Galabin agit, sans hésitation et sans culpabilité. Seule sa compassion lui arracha des larmes lorsqu’il contempla ensuite le corps sans vie de l’animal magistral étendu devant lui. Il essuya le couteau dans les plis de son pantalon et ses joues dans ceux de ses manches, puis se dirigea vers la sortie de la caverne. Lorsqu’il passa le coude qui la lui cachait, il vit alors, dans l’embrasure de la porte, une silhouette haute qui s’y découpait, à contre jour. Quelqu’un l’attendait.

 

– Bonjour, humain, dit une voix profonde.

Galabin était sur ses gardes, la machette toujours à la main, et cette salutation curieuse ne le rassurait pas. Il en oublia de regarder où il mettait les pieds, trébucha sur une pierre et dut poser les mains au sol pour se rattraper. Il essaya toutefois de demander d’un air assurée :

– Bonjour. Qui êtes-vous ?

Plus il avançait et plus la silhouette lui semblait étrange. Très grande et élancée, avec une coiffe et une tenue particulière, comme si elle était vêtue de feuilles et de branchages.

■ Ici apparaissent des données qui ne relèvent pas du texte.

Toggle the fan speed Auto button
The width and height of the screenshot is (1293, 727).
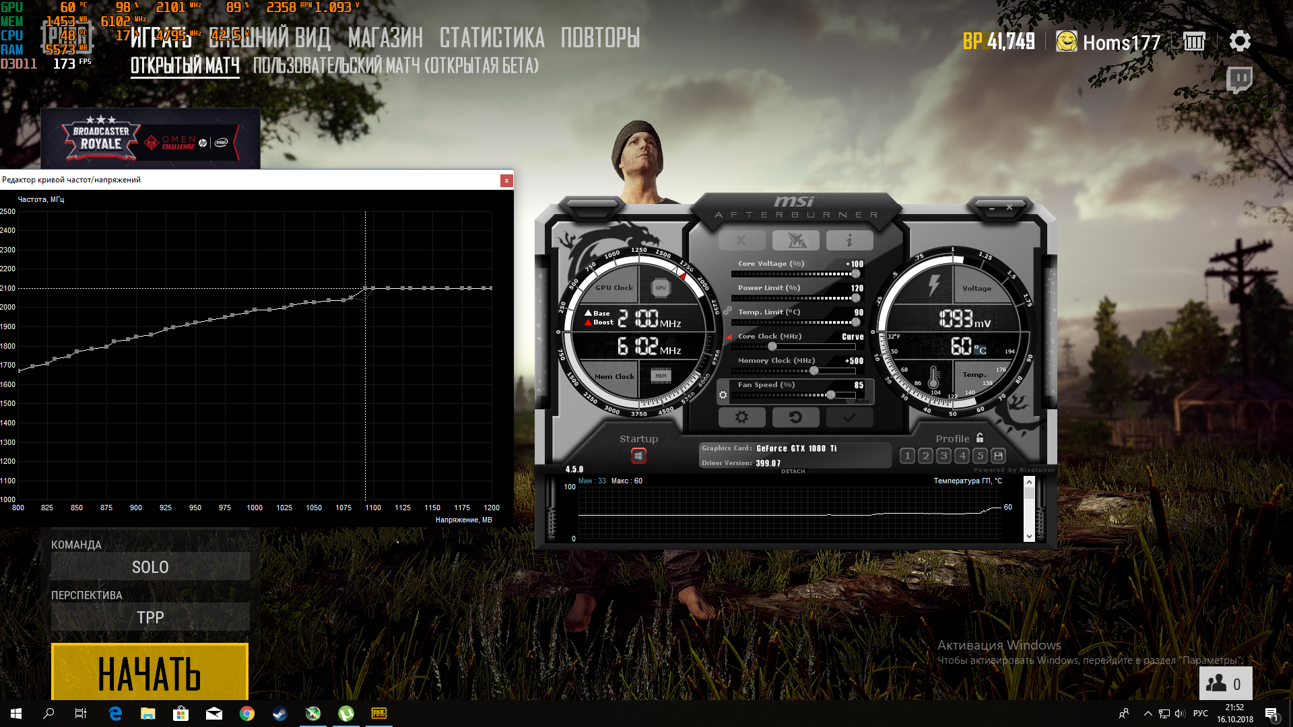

– Je me nomme Anaynari, répondit-elle en s’inclinant. Je viens en paix.

Galabin atteignit la sortie de la caverne, et découvrit les traits sublimes mais inattendus de son interlocutrice. Ce qui le marqua en premier ne fut ni sa peau émeraude marbrée de veines plus sombres, ni ses yeux d’un vert éclatant, ni même les écailles d’écorce qui couraient sur l’arrière de ses bras, mais plutôt la forme de ses oreilles longues et pointues qui dépassaient de sa chevelure marron. Une forme qui n’était pas sans rappeler celle des ailes de dragons !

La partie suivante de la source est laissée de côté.